[Rows from a screen grounding dataset]
--- begin ---

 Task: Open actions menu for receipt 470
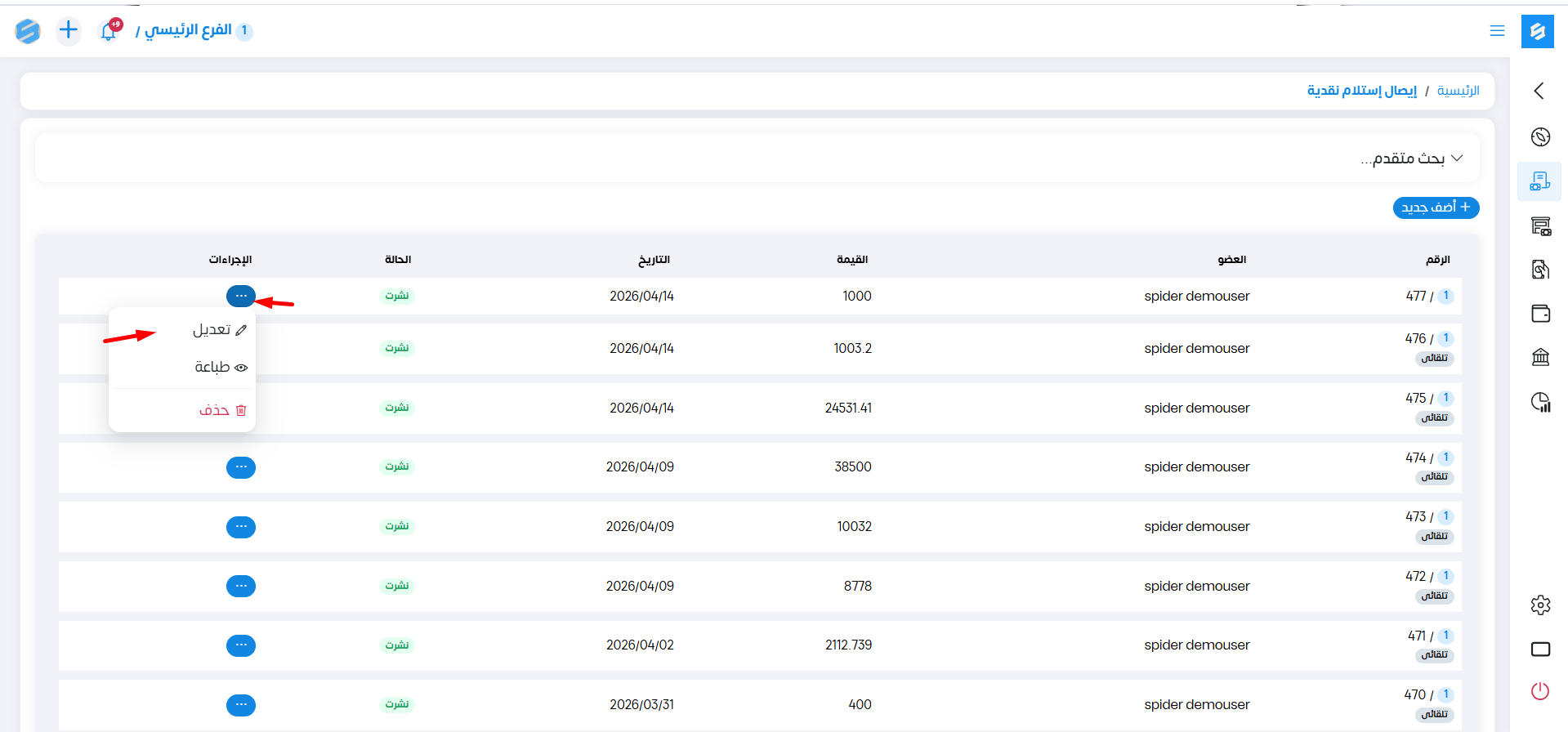point(241,705)
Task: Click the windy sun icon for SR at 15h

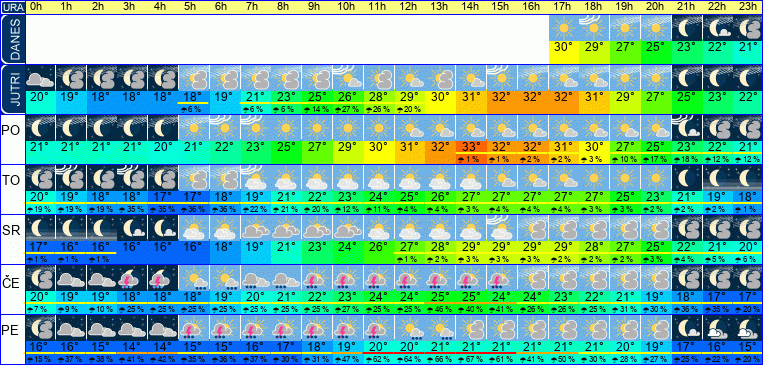Action: click(503, 228)
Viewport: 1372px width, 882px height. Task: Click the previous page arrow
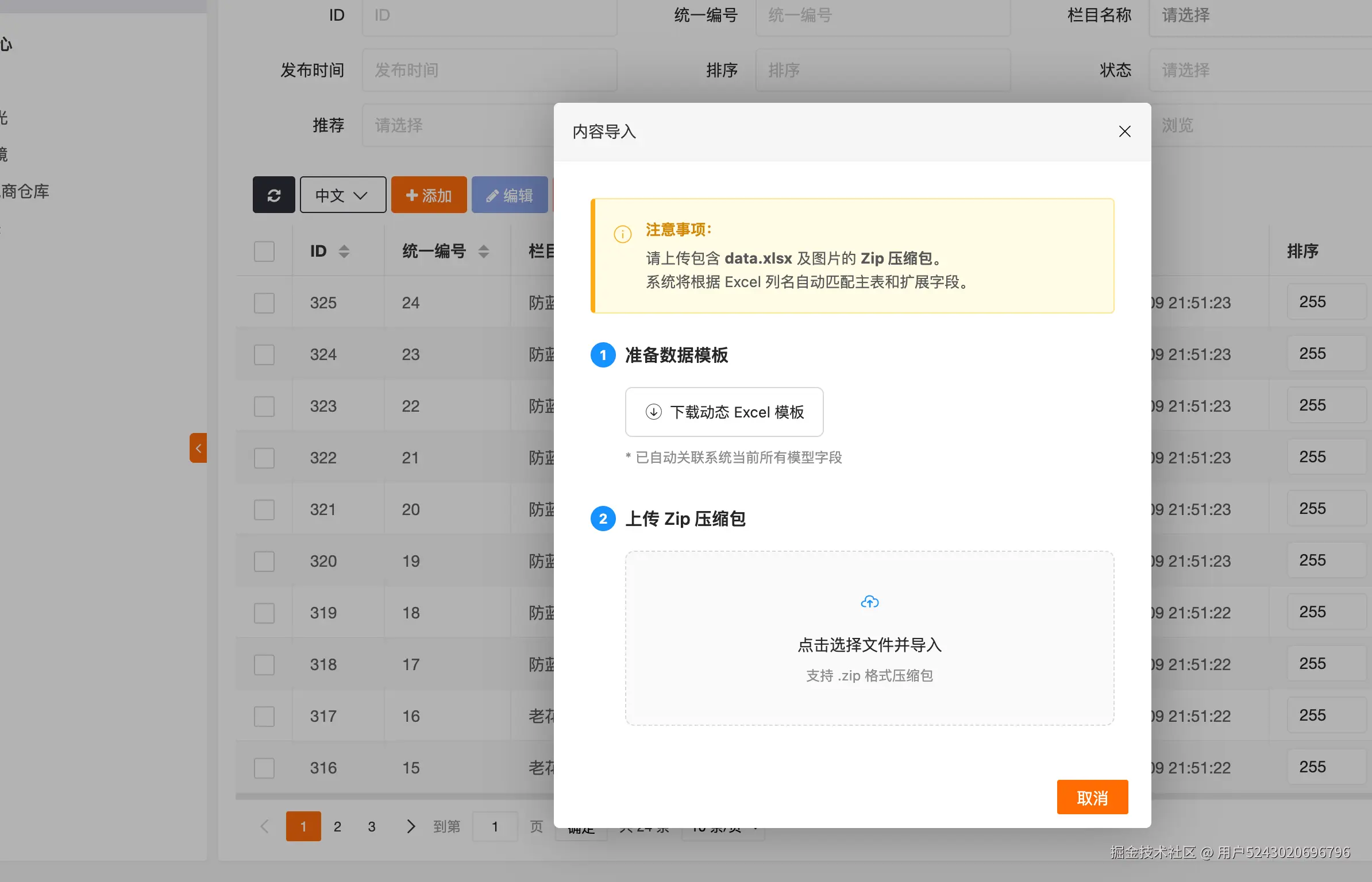[264, 826]
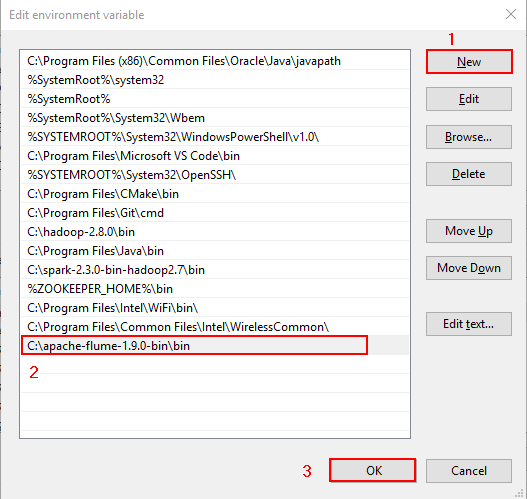Image resolution: width=527 pixels, height=499 pixels.
Task: Cancel the environment variable dialog
Action: click(x=469, y=471)
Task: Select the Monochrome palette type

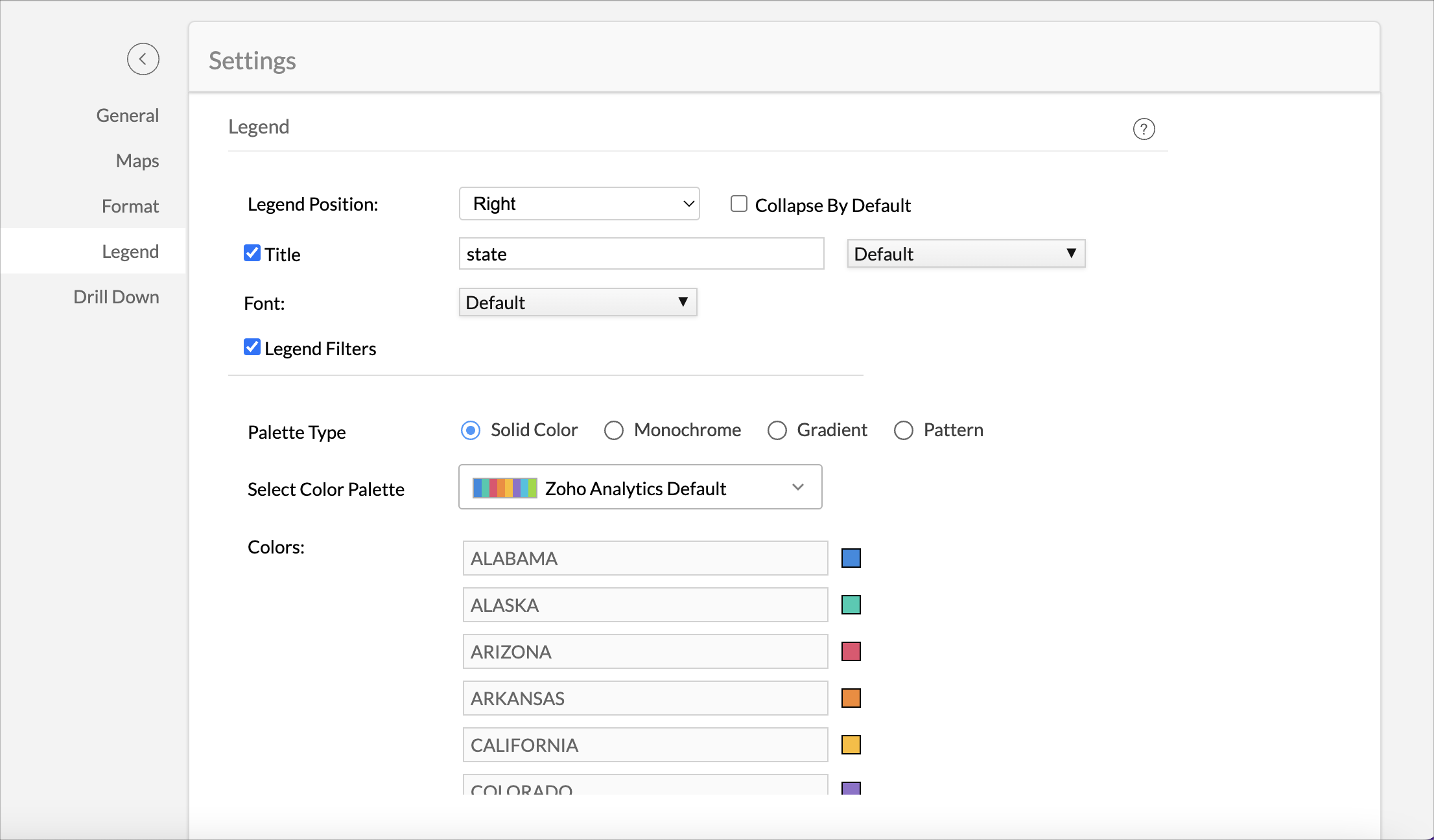Action: click(614, 430)
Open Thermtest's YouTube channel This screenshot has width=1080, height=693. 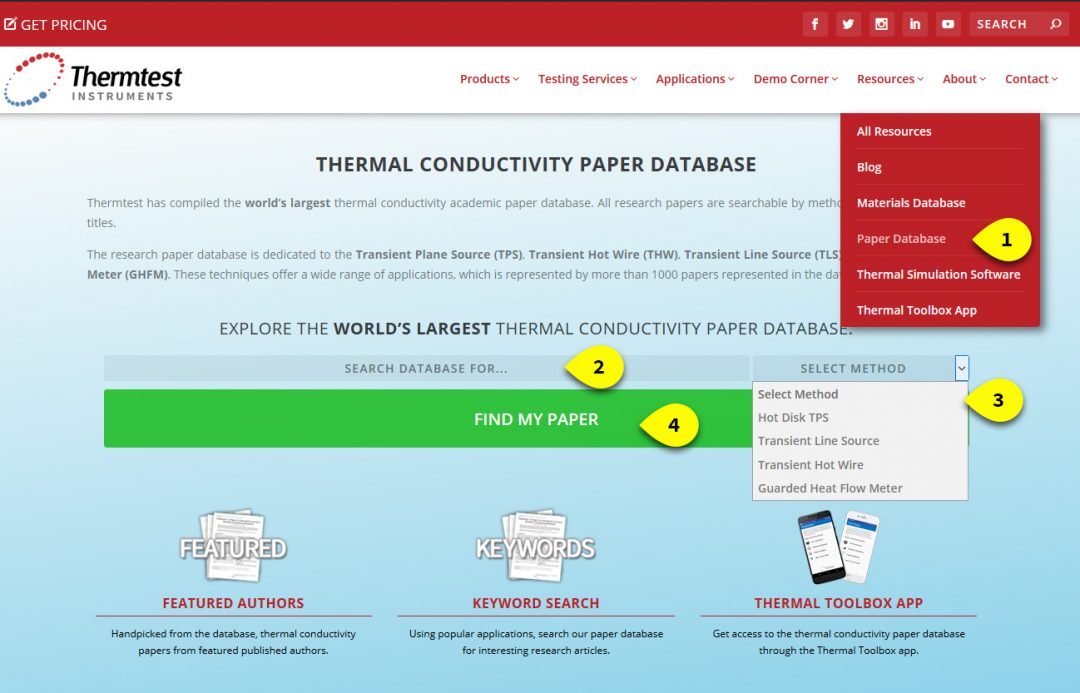947,23
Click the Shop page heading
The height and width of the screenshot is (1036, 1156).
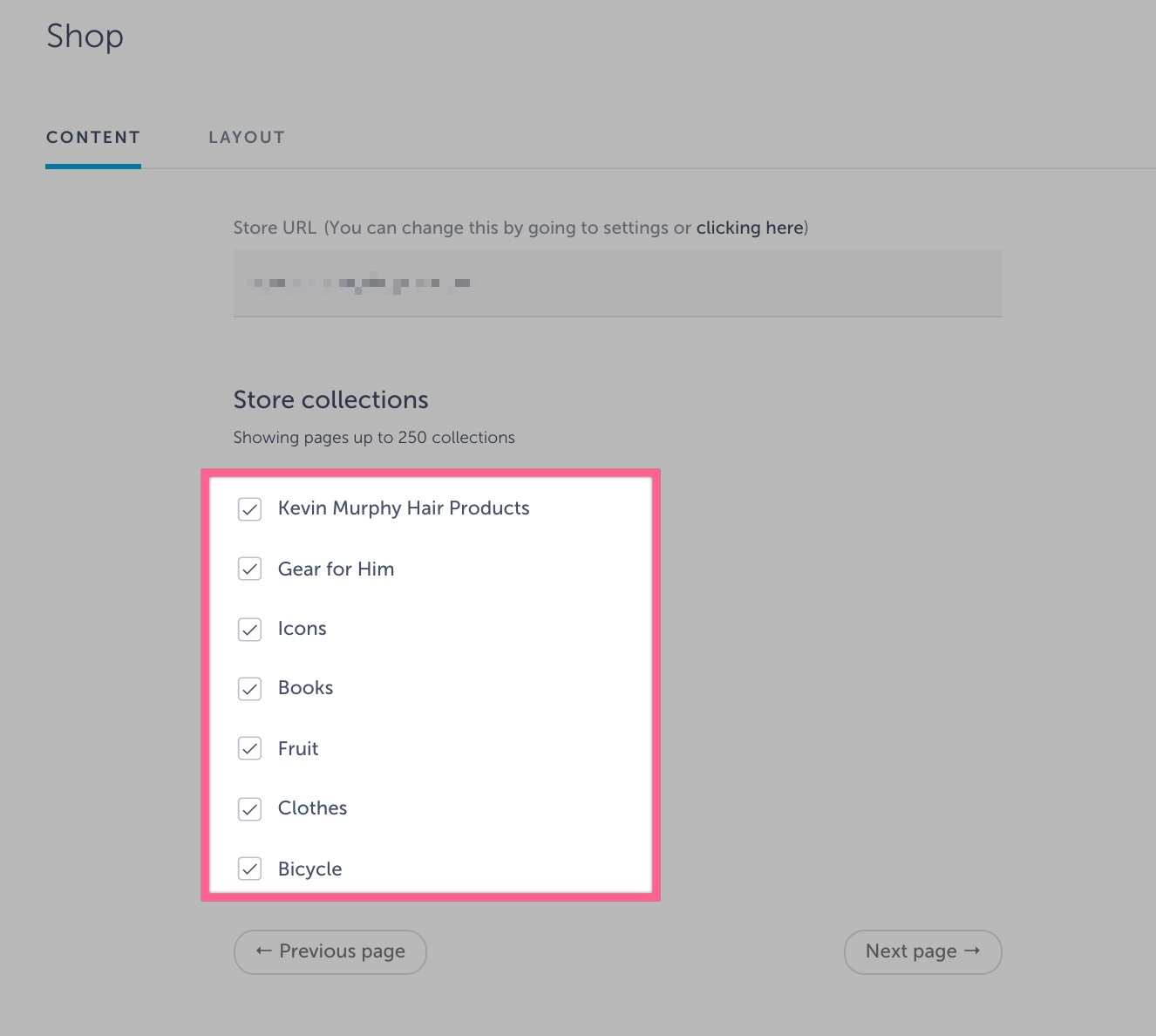[85, 37]
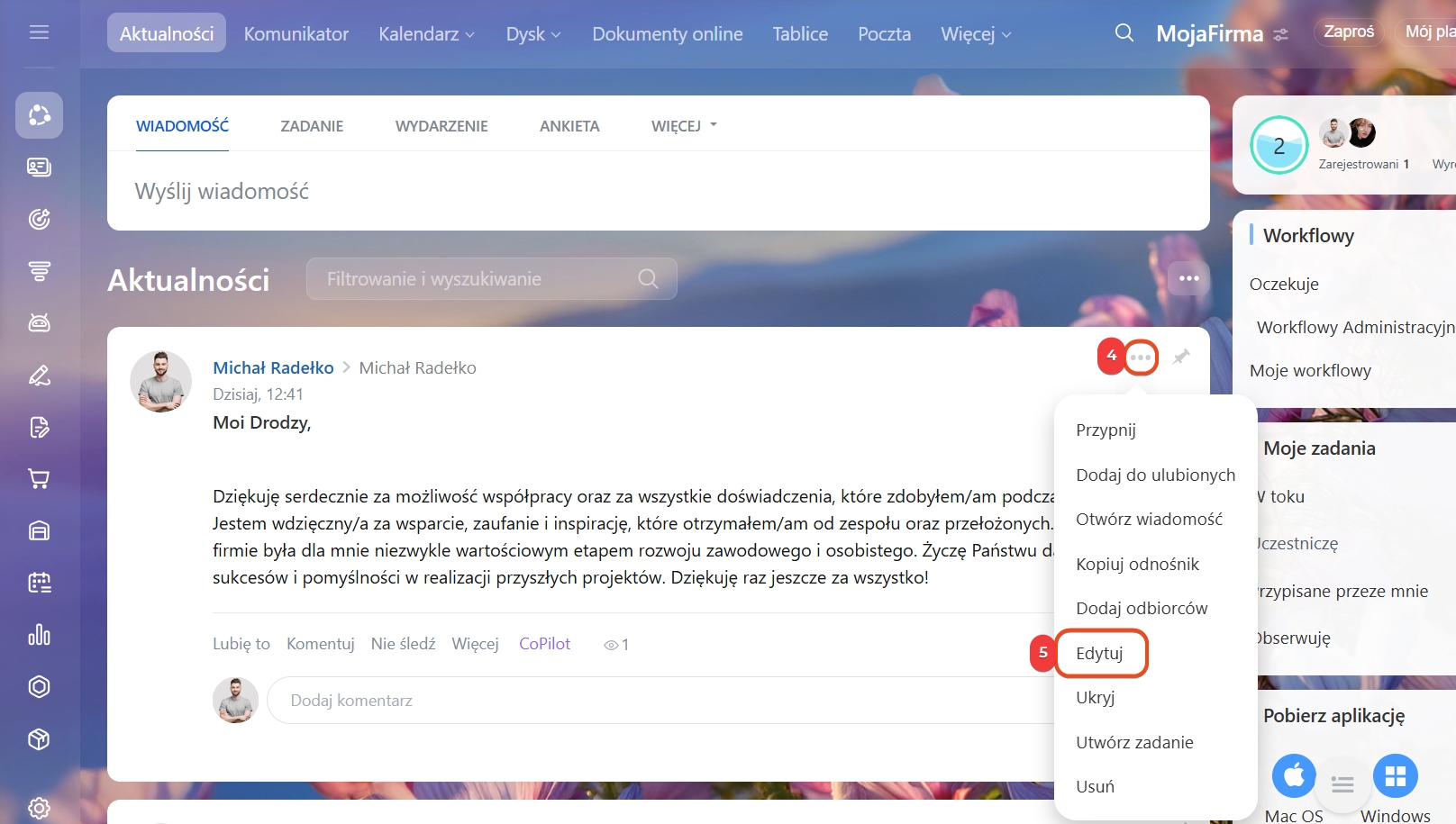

--- end ---

▸ **Directive**:
From the line with "Click the Shop page heading" through the end of the entries, replace "heading" with "title" and reproduce those lines with no other changes. Omit the pictures from your answer.

▸ **Exercise solution**:
Click the Shop page title
The height and width of the screenshot is (1036, 1156).
[85, 37]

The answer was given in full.